Epithelial ovarian cancer is the leading cause of death among all gynecologic cancers in developed countries. The estimated number of newly diagnosed ovarian cancers per year in Europe is approximately 66,000 with 43,000 deaths. One of the main factors contributing to the high death-to-incidence rate is the advanced stage of the disease defined by the spread of the disease outside the pelvis at the time of the initial diagnosis. More than two thirds of patients are diagnosed at an advanced stage of the disease. Late-stage presentation has a 5-year survival rate between 30 and 50% depending on the expertise of the treating center. In contrast early stage disease can be cured in 70–90% of individuals. The main reason for the advanced stage presentation is the lack of early symptoms during the development of epithelial ovarian cancer.

This issue will cover the latest aspects of screening, identifying high-risk populations and the options to improve early diagnosis. New developments for early diagnosis and prevention that leverage molecular genomics are under investigation.

Radical surgery is still a corner stone in the treatment of advanced epithelial ovarian cancer. There have been major efforts in the last few years to elucidate the impact of radical surgery on progression-free and overall survival in well-designed randomized controlled trials. The results of these trials and their impact on clinical practice will be revisited.

In recent years there have been major improvements in the understanding of the biology of invasive epithelial ovarian cancer and this knowledge has led to changes in clinical practice.

Genomic predisposition to high grade ovarian cancer is recognized in up to 20% of affected women. Breast cancer susceptibility genes BRCA1 and BRCA2 have been identified as causative genes involved in the origin of hereditary ovarian cancer. Deleterious mutations (germline and somatic) in the BRCA genes and other double-strand DNA break repair genes causing a defect in DNA repair called homologous repair deficiency (HRD) are frequently associated with high grade serous epithelial ovarian cancers. Other mutations leading to mismatch repair deficiencies and micro satellite instability as present in patients with Lynch syndrome can lead to high grade endometrioid and clear cell cancers. In patients with HRD poly(adenosine diphosphate[ADP]–ribose) polymerase inhibitors (PARPI) showed impressive effectiveness in the treatment of platinum-sensitive recurrent ovarian cancer and have now moved into first-line therapy. Clinical trials investigating the combination of PARPI with other active agents like antiangiogenic agents or checkpoint inhibitors have been already completed or are currently recruiting patients. Data, results, and possible future implications about PARPI will be covered in this issue.

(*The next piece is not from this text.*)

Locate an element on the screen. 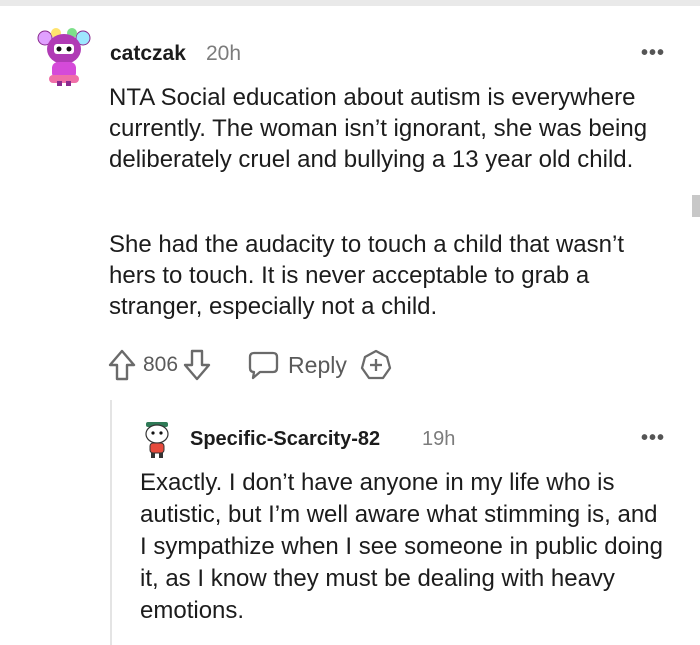 The height and width of the screenshot is (645, 700). arrow-up-icon is located at coordinates (122, 365).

The introduction of checkpoint inhibitors (CI) into the therapy of a variety of different tumors led to a new understanding of immuno-oncology in the treatment of cancer. High grade serous ovarian cancer turned out to be an immunologically cold tumor with low-to-moderate response to CIs. The combination of CIs with chemotherapy or other targeted therapies might improve efficacy. Other types of ovarian cancer like high grade endometrioid tumors seem to be more susceptible to CIs. The possible role of CIs in the treatment of epithelial ovarian cancer will be discussed.